I remembered the funeral vividly. It had happened over six months ago, the father of a friend dying after a long illness. I had taken the early train and arrived at the funeral service flustered and regretting the Death’s Head T-shirt I had pulled on so hurriedly that morning. And later that evening, sure enough, I seemed to have some dim recollection of a heated argument with someone whose constant refrain of ‘People like you make me laugh’ had made me especially angry. I remembered it being late at night and that I had stood with my back braced against the bar for fear I might fall over while the thread of what passed for my argument unravelled hopelessly … But, of course, it may have been somewhere else, some other gathering entirely.

‘Furthermore,’ the young man was saying, ‘while keeping a close eye on their development you have prudently withheld judgment on recent events in Venezuela. This caution is to your credit.’

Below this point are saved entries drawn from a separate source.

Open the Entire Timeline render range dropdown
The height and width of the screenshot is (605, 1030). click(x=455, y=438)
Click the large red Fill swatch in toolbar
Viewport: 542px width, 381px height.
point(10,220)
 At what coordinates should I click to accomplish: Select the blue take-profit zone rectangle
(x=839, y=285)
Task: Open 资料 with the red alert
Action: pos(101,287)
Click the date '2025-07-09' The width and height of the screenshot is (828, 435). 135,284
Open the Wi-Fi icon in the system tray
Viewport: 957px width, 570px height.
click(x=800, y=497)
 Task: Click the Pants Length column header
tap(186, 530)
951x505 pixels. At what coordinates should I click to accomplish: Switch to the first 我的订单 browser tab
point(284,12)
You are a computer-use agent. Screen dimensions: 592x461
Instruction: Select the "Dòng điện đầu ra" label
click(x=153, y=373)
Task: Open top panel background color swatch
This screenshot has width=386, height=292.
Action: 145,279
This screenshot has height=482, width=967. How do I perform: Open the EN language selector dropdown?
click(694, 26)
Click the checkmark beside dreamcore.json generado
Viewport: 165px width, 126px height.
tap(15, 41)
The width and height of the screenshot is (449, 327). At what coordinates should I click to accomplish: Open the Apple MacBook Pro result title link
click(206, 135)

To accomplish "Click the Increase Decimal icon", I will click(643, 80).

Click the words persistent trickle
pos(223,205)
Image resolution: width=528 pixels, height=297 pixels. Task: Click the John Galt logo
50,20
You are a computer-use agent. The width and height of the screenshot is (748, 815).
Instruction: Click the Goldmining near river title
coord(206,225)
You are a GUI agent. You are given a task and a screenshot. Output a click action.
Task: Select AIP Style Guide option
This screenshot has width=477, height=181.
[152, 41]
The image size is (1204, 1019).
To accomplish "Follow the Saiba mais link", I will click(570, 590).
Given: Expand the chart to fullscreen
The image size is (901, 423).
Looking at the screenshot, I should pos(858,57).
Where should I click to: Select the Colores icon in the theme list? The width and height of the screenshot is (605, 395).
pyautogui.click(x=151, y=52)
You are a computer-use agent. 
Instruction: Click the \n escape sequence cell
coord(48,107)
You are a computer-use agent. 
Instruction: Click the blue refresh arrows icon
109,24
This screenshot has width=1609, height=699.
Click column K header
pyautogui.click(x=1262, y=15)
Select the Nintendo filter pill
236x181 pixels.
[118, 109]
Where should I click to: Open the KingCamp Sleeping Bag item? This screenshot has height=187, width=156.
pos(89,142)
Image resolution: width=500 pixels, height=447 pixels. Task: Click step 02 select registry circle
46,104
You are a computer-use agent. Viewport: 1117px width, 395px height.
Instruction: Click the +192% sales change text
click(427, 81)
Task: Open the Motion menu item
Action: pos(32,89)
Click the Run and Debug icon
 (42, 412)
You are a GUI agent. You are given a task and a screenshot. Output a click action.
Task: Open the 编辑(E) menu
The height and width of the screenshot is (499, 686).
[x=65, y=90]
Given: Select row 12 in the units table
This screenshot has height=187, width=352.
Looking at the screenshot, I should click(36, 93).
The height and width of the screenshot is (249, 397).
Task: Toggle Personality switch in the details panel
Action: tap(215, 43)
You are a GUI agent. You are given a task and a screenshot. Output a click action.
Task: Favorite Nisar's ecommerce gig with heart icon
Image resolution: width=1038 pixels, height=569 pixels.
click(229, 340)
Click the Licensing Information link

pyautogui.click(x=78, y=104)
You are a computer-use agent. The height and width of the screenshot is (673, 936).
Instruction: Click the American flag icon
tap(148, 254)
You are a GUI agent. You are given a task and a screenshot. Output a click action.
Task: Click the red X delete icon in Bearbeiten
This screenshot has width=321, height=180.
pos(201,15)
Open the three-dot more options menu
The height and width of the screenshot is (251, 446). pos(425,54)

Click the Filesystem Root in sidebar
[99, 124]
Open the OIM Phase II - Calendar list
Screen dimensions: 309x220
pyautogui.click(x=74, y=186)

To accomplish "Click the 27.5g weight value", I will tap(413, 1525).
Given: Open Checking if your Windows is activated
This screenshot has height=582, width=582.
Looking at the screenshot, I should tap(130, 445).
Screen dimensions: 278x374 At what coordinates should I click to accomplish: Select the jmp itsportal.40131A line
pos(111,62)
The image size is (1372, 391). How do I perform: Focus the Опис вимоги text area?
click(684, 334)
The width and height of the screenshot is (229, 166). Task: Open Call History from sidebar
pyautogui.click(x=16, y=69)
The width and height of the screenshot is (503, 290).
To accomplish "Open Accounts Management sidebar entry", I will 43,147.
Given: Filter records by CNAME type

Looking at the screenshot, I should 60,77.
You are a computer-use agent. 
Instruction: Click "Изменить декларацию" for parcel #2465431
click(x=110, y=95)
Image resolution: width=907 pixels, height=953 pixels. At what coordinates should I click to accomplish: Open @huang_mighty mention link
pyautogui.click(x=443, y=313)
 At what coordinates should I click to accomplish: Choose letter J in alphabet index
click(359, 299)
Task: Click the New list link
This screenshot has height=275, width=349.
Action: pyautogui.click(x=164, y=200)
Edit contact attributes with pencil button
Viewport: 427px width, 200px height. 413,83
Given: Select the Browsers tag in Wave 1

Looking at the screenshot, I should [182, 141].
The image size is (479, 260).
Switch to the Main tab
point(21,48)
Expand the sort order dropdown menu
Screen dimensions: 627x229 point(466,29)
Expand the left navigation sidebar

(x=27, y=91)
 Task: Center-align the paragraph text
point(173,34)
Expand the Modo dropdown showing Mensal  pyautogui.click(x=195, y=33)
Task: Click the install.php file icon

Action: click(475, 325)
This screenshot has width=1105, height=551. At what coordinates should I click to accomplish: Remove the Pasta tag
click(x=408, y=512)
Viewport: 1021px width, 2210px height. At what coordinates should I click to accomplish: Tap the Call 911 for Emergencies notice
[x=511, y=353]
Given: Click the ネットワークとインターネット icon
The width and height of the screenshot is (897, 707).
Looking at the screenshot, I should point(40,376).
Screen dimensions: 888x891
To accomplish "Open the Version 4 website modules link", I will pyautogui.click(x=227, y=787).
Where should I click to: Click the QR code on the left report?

Till now the naked, irrefutable fact of their presence in my flat had blinded me to the obvious question of who these men were and who had sent them. Now it seemed certain to me that they had come from the New World and were probably two field agents from one of those security agencies that had performed so abysmally in recent years. They looked like security agents and they behaved as I imagined security agents should behave. And yet it seemed incredible to me that there were men in that distant jurisdiction, important men working in remote areas of government who had evidently taken an interest in me and my life and had despatched these two to sound me out. It seemed not only incredible but also hopelessly trivial, evidence that someone somewhere had been sidetracked. Nevertheless, there were those suits and those haircuts and those mechanically arch enunciations . . . I made an effort to concentrate harder.

‘There are certain things we don’t know,’ the older man admitted, ‘certain limits to our knowledge.’

‘Yes.’

‘Gaps,’ the younger man clarified.

‘Gaps?’

‘Yes.’

‘We want to commission a report,’ the older one elaborated. ‘There are clear gaps in our knowledge of certain things and as such they present a very real security risk. The man who would fill these gaps with accurate accounts and reasonable guesstimates would have the entire world beholden to him.’

‘What sort of report?’

‘A reconnaissance report. You would be fully briefed and equipped and pointed at the target; certain back channels would then be open to you. Our specific interest is in scale drawings, schematics, architects’ blueprints if at all possible. You would be asked to make note of the outlying topography and whatever early-warning systems are in place. Certain evaluations would also be helpful – estimates of manpower, ordnance and readiness for conflict …’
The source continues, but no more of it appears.